** Opening Material provided block **

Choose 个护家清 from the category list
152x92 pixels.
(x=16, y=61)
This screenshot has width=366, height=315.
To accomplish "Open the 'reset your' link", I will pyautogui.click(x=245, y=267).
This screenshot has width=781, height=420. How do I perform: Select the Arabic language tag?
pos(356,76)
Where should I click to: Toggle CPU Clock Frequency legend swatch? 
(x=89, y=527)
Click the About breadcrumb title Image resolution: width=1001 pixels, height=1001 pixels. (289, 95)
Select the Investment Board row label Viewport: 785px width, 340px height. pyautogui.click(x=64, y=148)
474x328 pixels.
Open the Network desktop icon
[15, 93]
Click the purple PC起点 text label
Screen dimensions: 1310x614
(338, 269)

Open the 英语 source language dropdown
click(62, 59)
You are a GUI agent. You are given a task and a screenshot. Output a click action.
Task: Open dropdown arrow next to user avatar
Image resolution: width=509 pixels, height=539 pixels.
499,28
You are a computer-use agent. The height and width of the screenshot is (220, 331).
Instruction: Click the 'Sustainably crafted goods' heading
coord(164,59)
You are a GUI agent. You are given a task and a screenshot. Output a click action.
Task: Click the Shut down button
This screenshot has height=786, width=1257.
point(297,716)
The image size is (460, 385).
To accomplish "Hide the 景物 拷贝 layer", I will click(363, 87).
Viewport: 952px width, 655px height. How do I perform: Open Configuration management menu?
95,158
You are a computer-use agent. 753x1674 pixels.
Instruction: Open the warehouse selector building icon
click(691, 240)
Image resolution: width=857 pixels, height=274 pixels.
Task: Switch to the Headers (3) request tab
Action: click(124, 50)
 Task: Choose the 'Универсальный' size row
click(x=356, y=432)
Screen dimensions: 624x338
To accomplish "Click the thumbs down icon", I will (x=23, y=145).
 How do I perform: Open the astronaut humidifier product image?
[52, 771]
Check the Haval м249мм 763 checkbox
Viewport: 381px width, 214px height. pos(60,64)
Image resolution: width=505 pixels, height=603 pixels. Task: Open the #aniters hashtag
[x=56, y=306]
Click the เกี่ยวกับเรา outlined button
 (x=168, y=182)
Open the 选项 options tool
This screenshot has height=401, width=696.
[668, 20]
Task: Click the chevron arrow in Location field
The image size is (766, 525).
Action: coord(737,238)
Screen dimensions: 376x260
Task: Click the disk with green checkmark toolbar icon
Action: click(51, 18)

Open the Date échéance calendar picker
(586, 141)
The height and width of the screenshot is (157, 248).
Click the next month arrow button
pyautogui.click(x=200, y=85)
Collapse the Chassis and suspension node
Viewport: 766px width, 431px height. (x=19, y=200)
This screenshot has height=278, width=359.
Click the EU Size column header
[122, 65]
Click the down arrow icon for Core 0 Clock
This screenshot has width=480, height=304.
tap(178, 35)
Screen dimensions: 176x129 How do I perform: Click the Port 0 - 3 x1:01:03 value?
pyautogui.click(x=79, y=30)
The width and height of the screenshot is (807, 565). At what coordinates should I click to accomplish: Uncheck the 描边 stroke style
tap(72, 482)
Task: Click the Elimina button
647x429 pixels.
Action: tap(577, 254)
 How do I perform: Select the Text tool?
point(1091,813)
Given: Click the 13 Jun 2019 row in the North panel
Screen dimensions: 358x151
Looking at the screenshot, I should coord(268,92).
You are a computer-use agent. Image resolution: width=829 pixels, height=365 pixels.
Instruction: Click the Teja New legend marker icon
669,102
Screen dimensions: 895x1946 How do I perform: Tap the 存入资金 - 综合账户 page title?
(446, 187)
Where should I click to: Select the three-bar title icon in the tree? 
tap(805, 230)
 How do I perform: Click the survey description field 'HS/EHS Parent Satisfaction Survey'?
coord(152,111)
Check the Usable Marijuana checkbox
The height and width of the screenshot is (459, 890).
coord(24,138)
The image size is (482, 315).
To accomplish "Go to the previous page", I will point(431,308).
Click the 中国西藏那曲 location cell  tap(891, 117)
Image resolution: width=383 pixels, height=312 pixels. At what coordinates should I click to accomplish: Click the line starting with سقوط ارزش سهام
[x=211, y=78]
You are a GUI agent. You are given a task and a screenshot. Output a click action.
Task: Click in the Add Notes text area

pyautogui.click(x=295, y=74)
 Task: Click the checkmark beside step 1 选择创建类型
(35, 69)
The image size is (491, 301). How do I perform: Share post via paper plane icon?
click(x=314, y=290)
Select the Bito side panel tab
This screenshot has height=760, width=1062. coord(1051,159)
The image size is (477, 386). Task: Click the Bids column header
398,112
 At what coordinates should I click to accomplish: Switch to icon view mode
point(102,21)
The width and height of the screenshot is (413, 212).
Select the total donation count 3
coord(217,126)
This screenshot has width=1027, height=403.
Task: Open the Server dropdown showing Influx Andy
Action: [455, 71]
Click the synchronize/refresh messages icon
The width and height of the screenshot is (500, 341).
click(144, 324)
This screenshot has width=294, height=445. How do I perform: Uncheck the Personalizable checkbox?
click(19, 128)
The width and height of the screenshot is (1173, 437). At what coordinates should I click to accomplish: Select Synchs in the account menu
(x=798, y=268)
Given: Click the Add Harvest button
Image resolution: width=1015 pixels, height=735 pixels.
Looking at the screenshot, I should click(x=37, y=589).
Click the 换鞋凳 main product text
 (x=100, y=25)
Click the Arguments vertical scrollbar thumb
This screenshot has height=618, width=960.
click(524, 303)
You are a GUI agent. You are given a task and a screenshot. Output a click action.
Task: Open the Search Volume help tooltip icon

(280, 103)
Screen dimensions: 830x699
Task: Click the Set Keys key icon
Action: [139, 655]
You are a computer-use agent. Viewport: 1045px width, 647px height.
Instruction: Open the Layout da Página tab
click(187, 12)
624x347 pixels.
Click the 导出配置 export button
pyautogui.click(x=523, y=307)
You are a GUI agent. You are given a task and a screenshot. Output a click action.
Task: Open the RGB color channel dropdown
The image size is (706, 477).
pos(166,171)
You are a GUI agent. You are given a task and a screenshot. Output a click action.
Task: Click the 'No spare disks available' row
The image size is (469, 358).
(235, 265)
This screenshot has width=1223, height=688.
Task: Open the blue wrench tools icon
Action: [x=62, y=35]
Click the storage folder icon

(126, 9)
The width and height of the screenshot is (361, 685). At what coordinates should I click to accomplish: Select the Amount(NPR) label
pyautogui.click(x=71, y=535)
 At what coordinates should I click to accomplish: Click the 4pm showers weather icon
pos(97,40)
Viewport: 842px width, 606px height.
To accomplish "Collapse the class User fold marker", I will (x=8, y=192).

** Closing Material provided block **

Work item | Each line of the data is to be output exactly, with none skipped.

Solution below |
Choose 个护家清 from the category list
152x92 pixels.
(x=16, y=61)
This screenshot has width=366, height=315.
To accomplish "Open the 'reset your' link", I will pyautogui.click(x=245, y=267).
This screenshot has width=781, height=420. How do I perform: Select the Arabic language tag?
pos(356,76)
Where should I click to: Toggle CPU Clock Frequency legend swatch? 
(x=89, y=527)
Click the About breadcrumb title Image resolution: width=1001 pixels, height=1001 pixels. (289, 95)
Select the Investment Board row label Viewport: 785px width, 340px height. pyautogui.click(x=64, y=148)
474x328 pixels.
Open the Network desktop icon
[15, 93]
Click the purple PC起点 text label
Screen dimensions: 1310x614
(338, 269)

Open the 英语 source language dropdown
click(62, 59)
You are a GUI agent. You are given a task and a screenshot. Output a click action.
Task: Open dropdown arrow next to user avatar
Image resolution: width=509 pixels, height=539 pixels.
499,28
You are a computer-use agent. The height and width of the screenshot is (220, 331).
Instruction: Click the 'Sustainably crafted goods' heading
coord(164,59)
You are a GUI agent. You are given a task and a screenshot. Output a click action.
Task: Click the Shut down button
This screenshot has height=786, width=1257.
point(297,716)
The image size is (460, 385).
To accomplish "Hide the 景物 拷贝 layer", I will click(363, 87).
Viewport: 952px width, 655px height. How do I perform: Open Configuration management menu?
95,158
You are a computer-use agent. 753x1674 pixels.
Instruction: Open the warehouse selector building icon
click(691, 240)
Image resolution: width=857 pixels, height=274 pixels.
Task: Switch to the Headers (3) request tab
Action: click(124, 50)
 Task: Choose the 'Универсальный' size row
click(x=356, y=432)
Screen dimensions: 624x338
To accomplish "Click the thumbs down icon", I will (x=23, y=145).
 How do I perform: Open the astronaut humidifier product image?
[52, 771]
Check the Haval м249мм 763 checkbox
Viewport: 381px width, 214px height. pos(60,64)
Image resolution: width=505 pixels, height=603 pixels. Task: Open the #aniters hashtag
[x=56, y=306]
Click the เกี่ยวกับเรา outlined button
 (x=168, y=182)
Open the 选项 options tool
This screenshot has height=401, width=696.
[668, 20]
Task: Click the chevron arrow in Location field
The image size is (766, 525).
Action: coord(737,238)
Screen dimensions: 376x260
Task: Click the disk with green checkmark toolbar icon
Action: click(51, 18)

Open the Date échéance calendar picker
(586, 141)
The height and width of the screenshot is (157, 248).
Click the next month arrow button
pyautogui.click(x=200, y=85)
Collapse the Chassis and suspension node
Viewport: 766px width, 431px height. (x=19, y=200)
This screenshot has height=278, width=359.
Click the EU Size column header
[122, 65]
Click the down arrow icon for Core 0 Clock
This screenshot has width=480, height=304.
tap(178, 35)
Screen dimensions: 176x129 How do I perform: Click the Port 0 - 3 x1:01:03 value?
pyautogui.click(x=79, y=30)
The width and height of the screenshot is (807, 565). At what coordinates should I click to accomplish: Uncheck the 描边 stroke style
tap(72, 482)
Task: Click the Elimina button
647x429 pixels.
Action: tap(577, 254)
 How do I perform: Select the Text tool?
point(1091,813)
Given: Click the 13 Jun 2019 row in the North panel
Screen dimensions: 358x151
Looking at the screenshot, I should coord(268,92).
You are a computer-use agent. Image resolution: width=829 pixels, height=365 pixels.
Instruction: Click the Teja New legend marker icon
669,102
Screen dimensions: 895x1946 How do I perform: Tap the 存入资金 - 综合账户 page title?
(446, 187)
Where should I click to: Select the three-bar title icon in the tree? 
tap(805, 230)
 How do I perform: Click the survey description field 'HS/EHS Parent Satisfaction Survey'?
coord(152,111)
Check the Usable Marijuana checkbox
The height and width of the screenshot is (459, 890).
coord(24,138)
The image size is (482, 315).
To accomplish "Go to the previous page", I will point(431,308).
Click the 中国西藏那曲 location cell  tap(891, 117)
Image resolution: width=383 pixels, height=312 pixels. At what coordinates should I click to accomplish: Click the line starting with سقوط ارزش سهام
[x=211, y=78]
You are a GUI agent. You are given a task and a screenshot. Output a click action.
Task: Click in the Add Notes text area

pyautogui.click(x=295, y=74)
 Task: Click the checkmark beside step 1 选择创建类型
(35, 69)
The image size is (491, 301). How do I perform: Share post via paper plane icon?
click(x=314, y=290)
Select the Bito side panel tab
This screenshot has height=760, width=1062. coord(1051,159)
The image size is (477, 386). Task: Click the Bids column header
398,112
 At what coordinates should I click to accomplish: Switch to icon view mode
point(102,21)
The width and height of the screenshot is (413, 212).
Select the total donation count 3
coord(217,126)
This screenshot has width=1027, height=403.
Task: Open the Server dropdown showing Influx Andy
Action: [455, 71]
Click the synchronize/refresh messages icon
The width and height of the screenshot is (500, 341).
click(144, 324)
This screenshot has width=294, height=445. How do I perform: Uncheck the Personalizable checkbox?
click(19, 128)
The width and height of the screenshot is (1173, 437). At what coordinates should I click to accomplish: Select Synchs in the account menu
(x=798, y=268)
Given: Click the Add Harvest button
Image resolution: width=1015 pixels, height=735 pixels.
Looking at the screenshot, I should click(x=37, y=589).
Click the 换鞋凳 main product text
 (x=100, y=25)
Click the Arguments vertical scrollbar thumb
This screenshot has height=618, width=960.
click(524, 303)
You are a GUI agent. You are given a task and a screenshot. Output a click action.
Task: Open the Search Volume help tooltip icon

(280, 103)
Screen dimensions: 830x699
Task: Click the Set Keys key icon
Action: [139, 655]
You are a computer-use agent. Viewport: 1045px width, 647px height.
Instruction: Open the Layout da Página tab
click(187, 12)
624x347 pixels.
Click the 导出配置 export button
pyautogui.click(x=523, y=307)
You are a GUI agent. You are given a task and a screenshot. Output a click action.
Task: Open the RGB color channel dropdown
The image size is (706, 477).
pos(166,171)
You are a GUI agent. You are given a task and a screenshot. Output a click action.
Task: Click the 'No spare disks available' row
The image size is (469, 358).
(235, 265)
This screenshot has width=1223, height=688.
Task: Open the blue wrench tools icon
Action: [x=62, y=35]
Click the storage folder icon

(126, 9)
The width and height of the screenshot is (361, 685). At what coordinates should I click to accomplish: Select the Amount(NPR) label
pyautogui.click(x=71, y=535)
 At what coordinates should I click to accomplish: Click the 4pm showers weather icon
pos(97,40)
Viewport: 842px width, 606px height.
To accomplish "Collapse the class User fold marker", I will (x=8, y=192).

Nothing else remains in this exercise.